Could anyone who has the translation of what the Anand Karaj actually means translated in English could you please post it, what does each circle of the guruji represent?


----------



## Arvind (Jun 8, 2005)

Ref: http://www.singh.dotnetpanel.com/csk/SikhAwareness/92.aspx

*The Four Laava (Marriage Hymns)*
Four hymns (called laavan) from the Guru Granth Sahib Ji are read to solemnise the Anand Kaaraj (Sikh marriage). These hymns are enshrined in the Guru Granth Sahib at pages 773-74. In these hymns, Guru Raam Daas Ji, the fourth Sikh Guru has written about the marriage of the individual Aatma (soul) with Parmaatma (the Eternal Soul). These four hymns mention four stages in the progression of love between spouses and also of human souls towards union with the Supreme Soul. Marriage is a spiritual journey of one soul in two bodies, which needs love, mutual respect, mutual trust, mutual adjustment and commitment to attain unity with the Almighty Lord. The essence of the Laavan may be summed in the following word:


Ø Contemplation of God’s Name
Ø Fear of the Immaculate God
Ø Bairaag and longing of Divine Love
Ø Harmony and attainment of God



Guru Raam Daas Ji mentions that the married life should be moulded to the spiritual and ideal teachings contained in these hymns.
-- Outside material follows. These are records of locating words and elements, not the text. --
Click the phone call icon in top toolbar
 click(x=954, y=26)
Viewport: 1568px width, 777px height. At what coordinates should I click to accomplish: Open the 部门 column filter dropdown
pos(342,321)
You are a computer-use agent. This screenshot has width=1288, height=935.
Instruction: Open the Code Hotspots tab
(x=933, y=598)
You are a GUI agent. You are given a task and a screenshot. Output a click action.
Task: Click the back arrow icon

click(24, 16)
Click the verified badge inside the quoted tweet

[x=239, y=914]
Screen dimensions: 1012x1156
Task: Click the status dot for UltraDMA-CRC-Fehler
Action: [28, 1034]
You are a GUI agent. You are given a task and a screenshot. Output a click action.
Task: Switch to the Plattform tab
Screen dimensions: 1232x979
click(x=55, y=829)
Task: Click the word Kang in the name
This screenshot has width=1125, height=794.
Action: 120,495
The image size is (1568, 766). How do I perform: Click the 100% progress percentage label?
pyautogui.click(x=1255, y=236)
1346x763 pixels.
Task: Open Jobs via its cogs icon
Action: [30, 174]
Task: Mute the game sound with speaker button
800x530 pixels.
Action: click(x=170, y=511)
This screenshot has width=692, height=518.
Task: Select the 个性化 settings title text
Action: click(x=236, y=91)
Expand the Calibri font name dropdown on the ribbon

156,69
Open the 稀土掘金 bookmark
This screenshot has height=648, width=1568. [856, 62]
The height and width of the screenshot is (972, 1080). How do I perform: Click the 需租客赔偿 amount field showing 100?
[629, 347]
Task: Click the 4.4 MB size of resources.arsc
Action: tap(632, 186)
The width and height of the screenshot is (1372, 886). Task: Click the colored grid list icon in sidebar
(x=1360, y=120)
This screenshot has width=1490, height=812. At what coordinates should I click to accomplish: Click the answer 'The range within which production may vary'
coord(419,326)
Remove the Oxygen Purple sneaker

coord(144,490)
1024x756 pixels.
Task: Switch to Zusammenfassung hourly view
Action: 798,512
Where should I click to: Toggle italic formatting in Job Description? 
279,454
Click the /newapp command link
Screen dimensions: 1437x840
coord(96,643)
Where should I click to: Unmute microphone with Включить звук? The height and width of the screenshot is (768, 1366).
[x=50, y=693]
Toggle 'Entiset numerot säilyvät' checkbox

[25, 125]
During the marriage ceremony, the Granthi recites the first Laav. 
Musicians then sing the same verse, while the bride and the groom walk clockwise around the Guru Granth Sahib Ji. When the musicians finish singing the verse, the bride and the groom bow and sit down. This protocol is repeated for the four wedding verses.





*A gist of the teachings of the Laavan, the Sikh marriage vows*​ 


*The First Laav*
In the first round (Laav), the Lord expresses the daily duties and adjustments in wedded life, which will bring change in the lives of two individuals. Guru Raam Daas Ji says that the Lord has ordained to perform marital duties and social responsibilities devotedly while living as a householder in society. The person must have love and reverence for the Almighty Lord and always recite His Name in the performance of worldly duties. He ought to follow the path of righteousness and meditate on the true and perfect Guru that would eliminate all the sins and misdeeds. Bliss is obtained through good fortune. Nanak proclaims that by the first round, the initial marriage ceremony has begun.




*The Second Laav*
Second Laav emphasises that as a true partner, the couple must be ready to understand and appreciate each other. Guru Raam Daas Ji lays emphasis on holy fear, selfless love and eradication of ego.



“Without fear, the love of God is not kindled, nor does heart become pure.” 
(Sri Guru Granth Sahib Ji, p. 472)

Where there is immaculate fear, there is true love.



The respectful fear and devotion of the Fearless and All-powerful Lord can purify the mind and remove all the illnesses. A person becomes like Him. The holy fear of the Immaculate Lord and the singing of His Name, will also make the person fearless. It will remove the filth of ego and pride. By praising His Greatness, the presence of All-pervading God can be experienced.




*The Third Laav*
The third Laav directs that life means togetherness and no separation. Guru Raam Daas Ji signifies about detachment from worldly desires and attractions. This is a stage of spiritual advancement, where the Divine love gets priority over worldly love. When the person detaches or restraints himself from worldly relationships and attachments, there emerges a feeling of Bairaag (longing of Divine love) for attainment of God in mind. Therefore, awaken the love for God and yearn to contemplate on His Name.




*The Fourth Laav*
The fourth Laav is about love, trust, respect and care for each other. It is a stage of equipoise, where there is complete oneness with God, no pangs of separation, no fear and no mistrust. This stage of perfect balance and eternal bliss is attained through love, full devotion and detachment from worldly attractions. This is a stage of ‘Sehaj’, unity and harmony with God, which knows no mistrust and duality (there is no ‘me’ and ‘you’).



Thus man’s quest for realisation of God begins with the first Laav and concludes with the attainment of God in the fourth Laav.


----------